**Your assignment**
Write down each entry again, exactly as it reads.

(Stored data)
++++++

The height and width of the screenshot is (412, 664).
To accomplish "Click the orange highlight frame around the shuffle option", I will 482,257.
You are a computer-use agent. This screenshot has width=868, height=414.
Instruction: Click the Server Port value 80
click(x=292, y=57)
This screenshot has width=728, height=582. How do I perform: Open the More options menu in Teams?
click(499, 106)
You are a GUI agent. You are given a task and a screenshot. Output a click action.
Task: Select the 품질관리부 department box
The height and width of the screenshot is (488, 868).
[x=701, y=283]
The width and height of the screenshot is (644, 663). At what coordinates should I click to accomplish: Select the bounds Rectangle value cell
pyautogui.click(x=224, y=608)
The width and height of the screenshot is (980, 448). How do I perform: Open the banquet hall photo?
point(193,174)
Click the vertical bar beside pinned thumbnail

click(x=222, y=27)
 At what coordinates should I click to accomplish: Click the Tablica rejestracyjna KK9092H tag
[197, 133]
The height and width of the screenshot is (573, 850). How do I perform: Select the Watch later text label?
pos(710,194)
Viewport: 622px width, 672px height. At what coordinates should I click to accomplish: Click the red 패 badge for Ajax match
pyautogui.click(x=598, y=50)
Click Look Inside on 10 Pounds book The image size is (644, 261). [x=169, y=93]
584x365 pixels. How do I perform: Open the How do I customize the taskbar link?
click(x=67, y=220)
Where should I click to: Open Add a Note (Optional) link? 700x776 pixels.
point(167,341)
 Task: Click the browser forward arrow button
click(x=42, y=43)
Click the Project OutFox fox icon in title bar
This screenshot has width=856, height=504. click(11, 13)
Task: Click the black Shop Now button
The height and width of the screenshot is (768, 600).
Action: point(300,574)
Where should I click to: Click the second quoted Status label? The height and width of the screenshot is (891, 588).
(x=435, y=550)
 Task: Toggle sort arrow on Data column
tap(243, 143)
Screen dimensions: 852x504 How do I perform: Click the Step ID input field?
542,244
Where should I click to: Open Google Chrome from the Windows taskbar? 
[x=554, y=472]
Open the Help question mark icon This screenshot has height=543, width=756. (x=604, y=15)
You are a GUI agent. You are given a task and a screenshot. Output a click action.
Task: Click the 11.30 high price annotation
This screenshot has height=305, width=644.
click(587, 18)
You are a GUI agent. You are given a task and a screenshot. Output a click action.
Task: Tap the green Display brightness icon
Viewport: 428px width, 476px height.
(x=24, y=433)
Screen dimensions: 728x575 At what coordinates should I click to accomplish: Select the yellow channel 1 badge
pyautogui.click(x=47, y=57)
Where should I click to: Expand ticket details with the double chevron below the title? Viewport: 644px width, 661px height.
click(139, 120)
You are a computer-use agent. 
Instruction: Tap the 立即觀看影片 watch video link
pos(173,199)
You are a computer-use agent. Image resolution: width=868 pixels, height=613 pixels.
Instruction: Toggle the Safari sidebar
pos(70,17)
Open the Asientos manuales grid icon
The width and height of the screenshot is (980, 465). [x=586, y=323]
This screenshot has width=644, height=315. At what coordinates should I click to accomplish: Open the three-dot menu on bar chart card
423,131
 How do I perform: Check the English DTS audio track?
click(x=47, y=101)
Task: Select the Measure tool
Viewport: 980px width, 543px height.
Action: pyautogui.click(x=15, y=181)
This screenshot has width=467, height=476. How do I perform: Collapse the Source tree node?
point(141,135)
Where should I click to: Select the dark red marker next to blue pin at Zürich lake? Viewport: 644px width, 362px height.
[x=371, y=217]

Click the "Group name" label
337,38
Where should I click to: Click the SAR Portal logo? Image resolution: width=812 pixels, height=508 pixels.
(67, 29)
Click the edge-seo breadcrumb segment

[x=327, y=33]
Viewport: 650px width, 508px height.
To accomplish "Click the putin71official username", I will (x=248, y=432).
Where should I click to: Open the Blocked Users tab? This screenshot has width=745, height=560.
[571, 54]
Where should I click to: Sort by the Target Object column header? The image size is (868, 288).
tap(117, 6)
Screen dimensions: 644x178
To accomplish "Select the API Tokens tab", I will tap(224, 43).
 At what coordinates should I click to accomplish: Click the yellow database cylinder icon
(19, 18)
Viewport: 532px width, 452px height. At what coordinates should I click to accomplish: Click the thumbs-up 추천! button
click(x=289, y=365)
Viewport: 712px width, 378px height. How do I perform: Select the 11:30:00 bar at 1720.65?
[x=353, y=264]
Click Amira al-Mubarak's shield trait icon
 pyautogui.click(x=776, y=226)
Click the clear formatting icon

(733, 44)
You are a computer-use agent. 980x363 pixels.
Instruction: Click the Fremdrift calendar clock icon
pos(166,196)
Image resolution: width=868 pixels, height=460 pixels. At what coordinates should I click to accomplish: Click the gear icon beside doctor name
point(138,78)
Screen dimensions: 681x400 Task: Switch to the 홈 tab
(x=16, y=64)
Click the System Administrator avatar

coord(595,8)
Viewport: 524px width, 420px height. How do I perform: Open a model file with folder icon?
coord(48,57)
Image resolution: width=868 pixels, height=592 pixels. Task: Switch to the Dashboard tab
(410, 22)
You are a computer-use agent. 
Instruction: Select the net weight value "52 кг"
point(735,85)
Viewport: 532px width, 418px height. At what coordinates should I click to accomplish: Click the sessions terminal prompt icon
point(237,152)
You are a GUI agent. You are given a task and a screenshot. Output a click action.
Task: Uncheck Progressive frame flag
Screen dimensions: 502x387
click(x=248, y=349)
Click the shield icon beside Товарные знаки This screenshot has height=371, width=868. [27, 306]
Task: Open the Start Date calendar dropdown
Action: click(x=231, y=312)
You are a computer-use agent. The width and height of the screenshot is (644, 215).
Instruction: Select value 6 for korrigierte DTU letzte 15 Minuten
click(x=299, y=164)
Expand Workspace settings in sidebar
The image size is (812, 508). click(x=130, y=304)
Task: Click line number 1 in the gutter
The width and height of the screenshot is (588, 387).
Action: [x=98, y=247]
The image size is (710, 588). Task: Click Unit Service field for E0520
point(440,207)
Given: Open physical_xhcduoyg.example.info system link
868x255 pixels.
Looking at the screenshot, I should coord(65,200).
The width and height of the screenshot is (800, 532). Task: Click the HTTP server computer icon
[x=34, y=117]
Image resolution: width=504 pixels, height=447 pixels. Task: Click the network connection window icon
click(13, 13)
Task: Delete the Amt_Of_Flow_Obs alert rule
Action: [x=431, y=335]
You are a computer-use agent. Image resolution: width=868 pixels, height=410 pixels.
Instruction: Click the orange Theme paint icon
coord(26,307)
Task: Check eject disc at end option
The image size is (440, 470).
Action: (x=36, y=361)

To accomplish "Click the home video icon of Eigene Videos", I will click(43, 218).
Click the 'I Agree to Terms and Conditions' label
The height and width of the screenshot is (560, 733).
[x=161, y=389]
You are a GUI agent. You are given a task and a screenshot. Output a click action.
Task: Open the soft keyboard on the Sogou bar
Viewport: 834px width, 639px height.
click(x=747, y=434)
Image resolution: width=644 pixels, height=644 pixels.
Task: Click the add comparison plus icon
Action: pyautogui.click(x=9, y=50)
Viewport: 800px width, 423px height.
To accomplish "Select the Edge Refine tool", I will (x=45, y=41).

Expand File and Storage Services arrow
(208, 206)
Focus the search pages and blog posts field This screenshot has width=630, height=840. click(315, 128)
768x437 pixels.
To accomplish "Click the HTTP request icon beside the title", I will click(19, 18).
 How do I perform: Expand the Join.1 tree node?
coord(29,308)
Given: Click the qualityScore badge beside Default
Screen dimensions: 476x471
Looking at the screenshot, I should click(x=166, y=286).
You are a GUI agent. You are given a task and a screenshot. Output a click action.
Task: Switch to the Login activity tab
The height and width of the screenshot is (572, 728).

++++++

**Solution**
The height and width of the screenshot is (412, 664).
To accomplish "Click the orange highlight frame around the shuffle option", I will 482,257.
You are a computer-use agent. This screenshot has width=868, height=414.
Instruction: Click the Server Port value 80
click(x=292, y=57)
This screenshot has width=728, height=582. How do I perform: Open the More options menu in Teams?
click(499, 106)
You are a GUI agent. You are given a task and a screenshot. Output a click action.
Task: Select the 품질관리부 department box
The height and width of the screenshot is (488, 868).
[x=701, y=283]
The width and height of the screenshot is (644, 663). At what coordinates should I click to accomplish: Select the bounds Rectangle value cell
pyautogui.click(x=224, y=608)
The width and height of the screenshot is (980, 448). How do I perform: Open the banquet hall photo?
point(193,174)
Click the vertical bar beside pinned thumbnail

click(x=222, y=27)
 At what coordinates should I click to accomplish: Click the Tablica rejestracyjna KK9092H tag
[197, 133]
The height and width of the screenshot is (573, 850). How do I perform: Select the Watch later text label?
pos(710,194)
Viewport: 622px width, 672px height. At what coordinates should I click to accomplish: Click the red 패 badge for Ajax match
pyautogui.click(x=598, y=50)
Click Look Inside on 10 Pounds book The image size is (644, 261). [x=169, y=93]
584x365 pixels. How do I perform: Open the How do I customize the taskbar link?
click(x=67, y=220)
Where should I click to: Open Add a Note (Optional) link? 700x776 pixels.
point(167,341)
 Task: Click the browser forward arrow button
click(x=42, y=43)
Click the Project OutFox fox icon in title bar
This screenshot has width=856, height=504. click(11, 13)
Task: Click the black Shop Now button
The height and width of the screenshot is (768, 600).
Action: point(300,574)
Where should I click to: Click the second quoted Status label? The height and width of the screenshot is (891, 588).
(x=435, y=550)
 Task: Toggle sort arrow on Data column
tap(243, 143)
Screen dimensions: 852x504 How do I perform: Click the Step ID input field?
542,244
Where should I click to: Open Google Chrome from the Windows taskbar? 
[x=554, y=472]
Open the Help question mark icon This screenshot has height=543, width=756. (x=604, y=15)
You are a GUI agent. You are given a task and a screenshot. Output a click action.
Task: Click the 11.30 high price annotation
This screenshot has height=305, width=644.
click(587, 18)
You are a GUI agent. You are given a task and a screenshot. Output a click action.
Task: Tap the green Display brightness icon
Viewport: 428px width, 476px height.
(x=24, y=433)
Screen dimensions: 728x575 At what coordinates should I click to accomplish: Select the yellow channel 1 badge
pyautogui.click(x=47, y=57)
Where should I click to: Expand ticket details with the double chevron below the title? Viewport: 644px width, 661px height.
click(139, 120)
You are a computer-use agent. 
Instruction: Tap the 立即觀看影片 watch video link
pos(173,199)
You are a computer-use agent. Image resolution: width=868 pixels, height=613 pixels.
Instruction: Toggle the Safari sidebar
pos(70,17)
Open the Asientos manuales grid icon
The width and height of the screenshot is (980, 465). [x=586, y=323]
This screenshot has width=644, height=315. At what coordinates should I click to accomplish: Open the three-dot menu on bar chart card
423,131
 How do I perform: Check the English DTS audio track?
click(x=47, y=101)
Task: Select the Measure tool
Viewport: 980px width, 543px height.
Action: pyautogui.click(x=15, y=181)
This screenshot has width=467, height=476. How do I perform: Collapse the Source tree node?
point(141,135)
Where should I click to: Select the dark red marker next to blue pin at Zürich lake? Viewport: 644px width, 362px height.
[x=371, y=217]

Click the "Group name" label
337,38
Where should I click to: Click the SAR Portal logo? Image resolution: width=812 pixels, height=508 pixels.
(67, 29)
Click the edge-seo breadcrumb segment

[x=327, y=33]
Viewport: 650px width, 508px height.
To accomplish "Click the putin71official username", I will (x=248, y=432).
Where should I click to: Open the Blocked Users tab? This screenshot has width=745, height=560.
[571, 54]
Where should I click to: Sort by the Target Object column header? The image size is (868, 288).
tap(117, 6)
Screen dimensions: 644x178
To accomplish "Select the API Tokens tab", I will tap(224, 43).
 At what coordinates should I click to accomplish: Click the yellow database cylinder icon
(19, 18)
Viewport: 532px width, 452px height. At what coordinates should I click to accomplish: Click the thumbs-up 추천! button
click(x=289, y=365)
Viewport: 712px width, 378px height. How do I perform: Select the 11:30:00 bar at 1720.65?
[x=353, y=264]
Click Amira al-Mubarak's shield trait icon
 pyautogui.click(x=776, y=226)
Click the clear formatting icon

(733, 44)
You are a computer-use agent. 980x363 pixels.
Instruction: Click the Fremdrift calendar clock icon
pos(166,196)
Image resolution: width=868 pixels, height=460 pixels. At what coordinates should I click to accomplish: Click the gear icon beside doctor name
point(138,78)
Screen dimensions: 681x400 Task: Switch to the 홈 tab
(x=16, y=64)
Click the System Administrator avatar

coord(595,8)
Viewport: 524px width, 420px height. How do I perform: Open a model file with folder icon?
coord(48,57)
Image resolution: width=868 pixels, height=592 pixels. Task: Switch to the Dashboard tab
(410, 22)
You are a computer-use agent. 
Instruction: Select the net weight value "52 кг"
point(735,85)
Viewport: 532px width, 418px height. At what coordinates should I click to accomplish: Click the sessions terminal prompt icon
point(237,152)
You are a GUI agent. You are given a task and a screenshot. Output a click action.
Task: Uncheck Progressive frame flag
Screen dimensions: 502x387
click(x=248, y=349)
Click the shield icon beside Товарные знаки This screenshot has height=371, width=868. [27, 306]
Task: Open the Start Date calendar dropdown
Action: click(x=231, y=312)
You are a computer-use agent. The width and height of the screenshot is (644, 215).
Instruction: Select value 6 for korrigierte DTU letzte 15 Minuten
click(x=299, y=164)
Expand Workspace settings in sidebar
The image size is (812, 508). click(x=130, y=304)
Task: Click line number 1 in the gutter
The width and height of the screenshot is (588, 387).
Action: [x=98, y=247]
The image size is (710, 588). Task: Click Unit Service field for E0520
point(440,207)
Given: Open physical_xhcduoyg.example.info system link
868x255 pixels.
Looking at the screenshot, I should coord(65,200).
The width and height of the screenshot is (800, 532). Task: Click the HTTP server computer icon
[x=34, y=117]
Image resolution: width=504 pixels, height=447 pixels. Task: Click the network connection window icon
click(13, 13)
Task: Delete the Amt_Of_Flow_Obs alert rule
Action: [x=431, y=335]
You are a computer-use agent. Image resolution: width=868 pixels, height=410 pixels.
Instruction: Click the orange Theme paint icon
coord(26,307)
Task: Check eject disc at end option
The image size is (440, 470).
Action: (x=36, y=361)

To accomplish "Click the home video icon of Eigene Videos", I will click(43, 218).
Click the 'I Agree to Terms and Conditions' label
The height and width of the screenshot is (560, 733).
[x=161, y=389]
You are a GUI agent. You are given a task and a screenshot. Output a click action.
Task: Open the soft keyboard on the Sogou bar
Viewport: 834px width, 639px height.
click(x=747, y=434)
Image resolution: width=644 pixels, height=644 pixels.
Task: Click the add comparison plus icon
Action: pyautogui.click(x=9, y=50)
Viewport: 800px width, 423px height.
To accomplish "Select the Edge Refine tool", I will (x=45, y=41).

Expand File and Storage Services arrow
(208, 206)
Focus the search pages and blog posts field This screenshot has width=630, height=840. click(315, 128)
768x437 pixels.
To accomplish "Click the HTTP request icon beside the title", I will click(19, 18).
 How do I perform: Expand the Join.1 tree node?
coord(29,308)
Given: Click the qualityScore badge beside Default
Screen dimensions: 476x471
Looking at the screenshot, I should click(x=166, y=286).
You are a GUI agent. You are given a task and a screenshot. Output a click action.
Task: Switch to the Login activity tab
The height and width of the screenshot is (572, 728).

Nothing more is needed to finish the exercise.